Sebbene Leonardo risulti collegata al progetto con la possibilità di concorrere all’implementazione dei nuovi investimenti; le relative implicazioni sono da considerare con una certa cautela, per non parlare di velata preoccupazione.
Il ritorno della Turchia
Occorre osservare, come premessa generale al nostro discorso, la presenza di un costante accrescimento del protagonismo turco sia nel teatro asiatico sia in quello del Mediterraneo allargato. Questo accade soprattutto grazie alla chiara elaborazione strategica operata da Ankara in materia di diplomazia culturale e soft power, poggiando i propri assi operativi su comunanze etniche, religiose e culturali ereditate dal complesso passato del paese.
Tuttavia la rinascita turca in chiave internazionale e geostrategica va notata anche in ambiti molto specifici, come quello della tecnologia militare; peraltro segnalando che dei marcati investimenti in questo settore offrono la prova di rinnovato sentimento di protagonismo internazionale.

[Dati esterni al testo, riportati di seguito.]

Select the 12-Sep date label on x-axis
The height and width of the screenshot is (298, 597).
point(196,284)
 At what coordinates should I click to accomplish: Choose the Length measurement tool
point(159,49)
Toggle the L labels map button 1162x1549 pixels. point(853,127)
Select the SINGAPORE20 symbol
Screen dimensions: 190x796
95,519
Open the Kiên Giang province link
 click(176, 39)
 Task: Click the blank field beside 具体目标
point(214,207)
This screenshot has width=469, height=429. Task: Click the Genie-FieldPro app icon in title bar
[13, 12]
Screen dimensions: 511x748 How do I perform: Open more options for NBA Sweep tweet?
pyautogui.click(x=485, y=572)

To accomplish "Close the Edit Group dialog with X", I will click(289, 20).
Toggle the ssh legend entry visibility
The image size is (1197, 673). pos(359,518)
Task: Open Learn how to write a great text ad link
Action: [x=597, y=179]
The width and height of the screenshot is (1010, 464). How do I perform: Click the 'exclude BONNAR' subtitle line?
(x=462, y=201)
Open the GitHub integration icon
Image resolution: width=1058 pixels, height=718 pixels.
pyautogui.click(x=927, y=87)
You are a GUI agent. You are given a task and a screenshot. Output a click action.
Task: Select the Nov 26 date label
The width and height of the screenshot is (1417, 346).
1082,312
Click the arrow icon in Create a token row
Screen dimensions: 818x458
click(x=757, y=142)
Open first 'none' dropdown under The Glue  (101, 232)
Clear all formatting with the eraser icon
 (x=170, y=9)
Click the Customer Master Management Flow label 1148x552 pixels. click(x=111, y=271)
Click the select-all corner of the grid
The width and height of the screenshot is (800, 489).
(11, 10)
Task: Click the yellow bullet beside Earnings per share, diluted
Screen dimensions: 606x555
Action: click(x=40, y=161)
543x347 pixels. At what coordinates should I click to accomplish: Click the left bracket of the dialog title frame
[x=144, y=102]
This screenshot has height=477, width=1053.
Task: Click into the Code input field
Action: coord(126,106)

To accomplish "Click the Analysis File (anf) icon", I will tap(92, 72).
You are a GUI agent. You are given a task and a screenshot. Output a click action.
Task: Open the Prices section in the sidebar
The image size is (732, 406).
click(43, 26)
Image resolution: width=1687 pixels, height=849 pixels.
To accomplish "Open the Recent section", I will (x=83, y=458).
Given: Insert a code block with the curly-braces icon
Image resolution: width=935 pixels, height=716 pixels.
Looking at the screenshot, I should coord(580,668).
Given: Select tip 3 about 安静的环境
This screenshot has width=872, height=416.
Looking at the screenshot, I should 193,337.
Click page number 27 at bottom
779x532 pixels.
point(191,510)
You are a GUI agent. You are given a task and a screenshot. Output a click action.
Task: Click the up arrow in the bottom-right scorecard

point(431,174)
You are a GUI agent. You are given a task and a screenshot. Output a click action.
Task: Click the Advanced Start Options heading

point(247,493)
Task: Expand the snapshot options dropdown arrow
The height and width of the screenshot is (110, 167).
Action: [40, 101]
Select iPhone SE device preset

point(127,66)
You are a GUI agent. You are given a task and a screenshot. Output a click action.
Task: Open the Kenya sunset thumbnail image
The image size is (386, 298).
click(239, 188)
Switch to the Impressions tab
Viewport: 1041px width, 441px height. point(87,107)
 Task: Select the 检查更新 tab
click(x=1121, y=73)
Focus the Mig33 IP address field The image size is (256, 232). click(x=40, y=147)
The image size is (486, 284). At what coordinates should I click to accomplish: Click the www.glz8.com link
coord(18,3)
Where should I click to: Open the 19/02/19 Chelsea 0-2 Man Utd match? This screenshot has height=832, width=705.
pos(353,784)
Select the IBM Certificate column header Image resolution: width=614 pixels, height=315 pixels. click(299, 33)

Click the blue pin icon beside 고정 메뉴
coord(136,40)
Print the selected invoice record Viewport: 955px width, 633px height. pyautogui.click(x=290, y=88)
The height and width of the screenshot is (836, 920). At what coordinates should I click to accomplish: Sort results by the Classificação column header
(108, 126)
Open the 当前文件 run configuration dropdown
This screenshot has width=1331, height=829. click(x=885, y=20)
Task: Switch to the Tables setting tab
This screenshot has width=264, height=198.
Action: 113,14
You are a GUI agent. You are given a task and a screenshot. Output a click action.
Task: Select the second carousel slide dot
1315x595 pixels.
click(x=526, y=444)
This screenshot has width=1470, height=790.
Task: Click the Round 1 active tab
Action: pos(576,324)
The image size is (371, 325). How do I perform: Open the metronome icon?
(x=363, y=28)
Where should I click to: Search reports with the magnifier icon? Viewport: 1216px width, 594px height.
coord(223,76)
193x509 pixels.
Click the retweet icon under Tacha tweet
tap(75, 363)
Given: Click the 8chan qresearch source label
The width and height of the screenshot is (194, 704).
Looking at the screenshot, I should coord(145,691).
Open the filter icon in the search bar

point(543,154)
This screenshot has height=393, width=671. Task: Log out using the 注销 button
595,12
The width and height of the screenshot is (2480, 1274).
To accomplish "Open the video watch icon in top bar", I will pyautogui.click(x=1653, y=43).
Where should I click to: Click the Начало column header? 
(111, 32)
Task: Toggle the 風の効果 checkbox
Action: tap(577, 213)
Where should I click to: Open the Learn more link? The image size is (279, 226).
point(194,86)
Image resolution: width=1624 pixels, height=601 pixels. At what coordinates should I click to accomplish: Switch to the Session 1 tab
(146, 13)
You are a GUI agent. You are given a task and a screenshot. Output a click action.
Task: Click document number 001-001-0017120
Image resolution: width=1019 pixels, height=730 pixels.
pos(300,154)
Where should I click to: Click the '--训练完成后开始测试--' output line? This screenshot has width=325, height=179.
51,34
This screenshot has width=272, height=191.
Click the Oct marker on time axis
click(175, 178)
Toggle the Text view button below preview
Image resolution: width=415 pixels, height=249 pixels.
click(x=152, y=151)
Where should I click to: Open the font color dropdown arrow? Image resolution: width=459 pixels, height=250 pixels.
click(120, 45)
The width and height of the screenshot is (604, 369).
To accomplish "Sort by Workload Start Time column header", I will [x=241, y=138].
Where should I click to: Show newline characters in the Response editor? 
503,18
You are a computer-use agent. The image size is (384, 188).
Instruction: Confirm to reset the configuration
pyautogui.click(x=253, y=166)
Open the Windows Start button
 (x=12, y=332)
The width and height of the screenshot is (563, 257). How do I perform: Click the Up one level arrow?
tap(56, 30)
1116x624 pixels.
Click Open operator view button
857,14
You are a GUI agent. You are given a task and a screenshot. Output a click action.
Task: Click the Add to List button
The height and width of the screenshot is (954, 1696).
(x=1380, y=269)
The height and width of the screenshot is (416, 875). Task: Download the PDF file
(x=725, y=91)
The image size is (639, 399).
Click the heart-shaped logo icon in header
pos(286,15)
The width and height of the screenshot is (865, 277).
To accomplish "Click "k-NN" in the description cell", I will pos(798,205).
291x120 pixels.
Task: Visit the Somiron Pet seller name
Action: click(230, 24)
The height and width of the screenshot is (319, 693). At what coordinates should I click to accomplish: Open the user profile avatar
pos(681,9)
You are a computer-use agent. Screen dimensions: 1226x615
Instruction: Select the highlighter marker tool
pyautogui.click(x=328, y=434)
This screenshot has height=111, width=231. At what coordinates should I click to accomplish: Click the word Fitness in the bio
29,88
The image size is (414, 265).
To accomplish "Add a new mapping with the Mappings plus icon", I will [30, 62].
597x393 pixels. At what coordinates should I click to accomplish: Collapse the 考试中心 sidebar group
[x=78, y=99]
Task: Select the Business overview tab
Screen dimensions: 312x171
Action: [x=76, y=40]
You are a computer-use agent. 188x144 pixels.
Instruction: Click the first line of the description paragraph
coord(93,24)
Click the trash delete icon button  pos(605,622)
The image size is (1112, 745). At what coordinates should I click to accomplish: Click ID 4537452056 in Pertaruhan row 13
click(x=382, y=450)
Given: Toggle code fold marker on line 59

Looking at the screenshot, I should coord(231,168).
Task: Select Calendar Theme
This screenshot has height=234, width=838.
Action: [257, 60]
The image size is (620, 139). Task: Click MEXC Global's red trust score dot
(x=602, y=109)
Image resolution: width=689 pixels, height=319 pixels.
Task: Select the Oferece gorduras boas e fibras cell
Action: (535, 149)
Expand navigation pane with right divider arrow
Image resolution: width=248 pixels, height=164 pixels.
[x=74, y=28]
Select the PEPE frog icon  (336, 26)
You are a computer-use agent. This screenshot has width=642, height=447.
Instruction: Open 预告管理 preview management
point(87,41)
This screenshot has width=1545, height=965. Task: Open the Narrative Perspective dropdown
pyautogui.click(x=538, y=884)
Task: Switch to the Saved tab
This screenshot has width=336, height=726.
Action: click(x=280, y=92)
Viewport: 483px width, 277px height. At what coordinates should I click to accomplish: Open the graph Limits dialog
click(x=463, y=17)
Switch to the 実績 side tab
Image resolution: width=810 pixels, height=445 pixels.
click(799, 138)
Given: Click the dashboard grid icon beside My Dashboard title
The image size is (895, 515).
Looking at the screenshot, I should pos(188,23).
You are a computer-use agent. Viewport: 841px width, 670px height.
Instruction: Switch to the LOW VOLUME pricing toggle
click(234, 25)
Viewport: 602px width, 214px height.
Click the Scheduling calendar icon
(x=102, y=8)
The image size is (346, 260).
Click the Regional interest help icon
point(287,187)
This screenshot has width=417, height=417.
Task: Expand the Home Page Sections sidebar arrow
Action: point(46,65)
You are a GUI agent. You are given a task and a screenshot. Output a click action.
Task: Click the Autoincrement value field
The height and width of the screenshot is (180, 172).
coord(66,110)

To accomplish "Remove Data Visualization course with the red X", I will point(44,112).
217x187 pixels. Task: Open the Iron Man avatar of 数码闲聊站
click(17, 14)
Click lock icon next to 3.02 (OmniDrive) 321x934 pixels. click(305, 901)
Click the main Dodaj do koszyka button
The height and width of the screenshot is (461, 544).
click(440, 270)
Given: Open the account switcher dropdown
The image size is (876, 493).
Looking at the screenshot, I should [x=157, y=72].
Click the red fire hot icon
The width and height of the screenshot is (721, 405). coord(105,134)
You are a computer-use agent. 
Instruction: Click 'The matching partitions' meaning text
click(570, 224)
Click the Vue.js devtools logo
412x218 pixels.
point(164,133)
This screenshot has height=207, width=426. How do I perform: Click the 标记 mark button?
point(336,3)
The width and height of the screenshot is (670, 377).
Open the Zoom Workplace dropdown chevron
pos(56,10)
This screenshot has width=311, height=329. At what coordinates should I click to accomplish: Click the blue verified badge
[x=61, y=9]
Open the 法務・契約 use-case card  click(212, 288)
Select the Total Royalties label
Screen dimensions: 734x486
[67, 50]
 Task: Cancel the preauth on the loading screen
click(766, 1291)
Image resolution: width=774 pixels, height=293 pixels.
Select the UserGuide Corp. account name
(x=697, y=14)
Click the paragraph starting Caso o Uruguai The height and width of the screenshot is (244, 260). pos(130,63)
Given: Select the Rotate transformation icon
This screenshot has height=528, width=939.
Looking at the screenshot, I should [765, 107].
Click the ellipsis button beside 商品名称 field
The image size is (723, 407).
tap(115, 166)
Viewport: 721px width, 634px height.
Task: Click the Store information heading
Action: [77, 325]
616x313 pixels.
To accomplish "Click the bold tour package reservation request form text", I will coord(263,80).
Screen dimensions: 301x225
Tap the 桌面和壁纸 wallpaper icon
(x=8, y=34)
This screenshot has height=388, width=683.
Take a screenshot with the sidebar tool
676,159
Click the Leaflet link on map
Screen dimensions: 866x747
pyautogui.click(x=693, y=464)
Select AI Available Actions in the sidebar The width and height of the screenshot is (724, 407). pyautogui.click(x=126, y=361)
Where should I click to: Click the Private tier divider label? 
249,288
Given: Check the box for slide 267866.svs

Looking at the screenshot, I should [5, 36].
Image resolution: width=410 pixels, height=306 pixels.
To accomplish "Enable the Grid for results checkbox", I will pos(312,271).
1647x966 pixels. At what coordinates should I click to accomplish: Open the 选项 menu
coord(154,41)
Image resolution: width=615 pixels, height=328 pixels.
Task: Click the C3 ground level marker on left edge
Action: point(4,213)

Parlando appunto di tecnologia della difesa, molti progressi sono stati raggiunti proprio in relazione ai droni; e in questo un ruolo chiave viene giocato da Baykar.
Sono stati, in particolare, gli ultimi modelli Bayraktar a conferire autorevolezza all’azienda turca; dando la possibilità al governo di Ankara di rinnovare le proprie flotte, e di rifornire alcuni alleati chiave, con aeromobili di ottima qualità prodotti con livelli di convenienza sia in termini di costo sia di operabilità tattica. Senza dilungarsi nei particolari tecnici ed operativi, è possibile affermare che la Turchia sia in grado di affrontare i prossimi scenari di guerra aerea, ma anche di guerra convenzionale in generale, avendo a disposizione una forza aeronautica munita del potenziale tattico-strategico offerto da un comparto droni nazionale di grande scala.
Le conseguenze per l’Italia
Il nostro Paese, al momento, non dispone di alcun progetto legato allo sviluppo di droni per attacco al suolo. Vi sono, di converso, progetti connessi a velivoli adatti a scopi di ricognizione e di sorveglianza; ma nel complesso niente che possa supportare concrete attività di proiezione di potenza.
Questo, nell’attuale quadro strategico internazionale, rappresenta un problema rilevante, in quanto un paese che ambisce a rivestire un ruolo di maggiore protagonismo non può non dotarsi degli strumenti di proiezione attiva necessari non tanto per mettere in pratica azioni sul campo, ma per essere in grado di effettuarle in potenza e dunque entrare a pieno titolo nelle varie partite relative ai principali teatri d’operazione.
Volendo offrire un esempio, è possibile affermare che una nutrita flotta di droni con capacità offensive, da impiegare in coordinamento con i velivoli da ricognizione, può consentire di pattugliare e difendere gli spazi marini da eventuali minacce esterne; le quali divengono sempre più frequenti alla luce della nuova rilevanza dei cavi sottomarini e della necessità di difendere i traffici commerciali sulle rotte mediterranee. È vero che simili mezzi sono acquistabili anche da produttori esteri, cosa che è stata fatta con alcuni modelli americani; ma possedere una propria produzione nazionale permette, al contrario, di adeguare le caratteristiche del velivolo alle proprie esigenze operative specifiche oltre a supportare in maniera autonoma sia ambizioni internazionali sia operazioni a scopo securitario e di proiezione.
Appare chiaro il fatto che tale argomento subirà ancora varie evoluzioni nel prossimo futuro. Quello che è certo è che l’esito delle scelte italiane in materia di droni influenzerà gli assetti strategici del nostro panorama militare, con dirette conseguenze anche sulle direttrici di politica estera.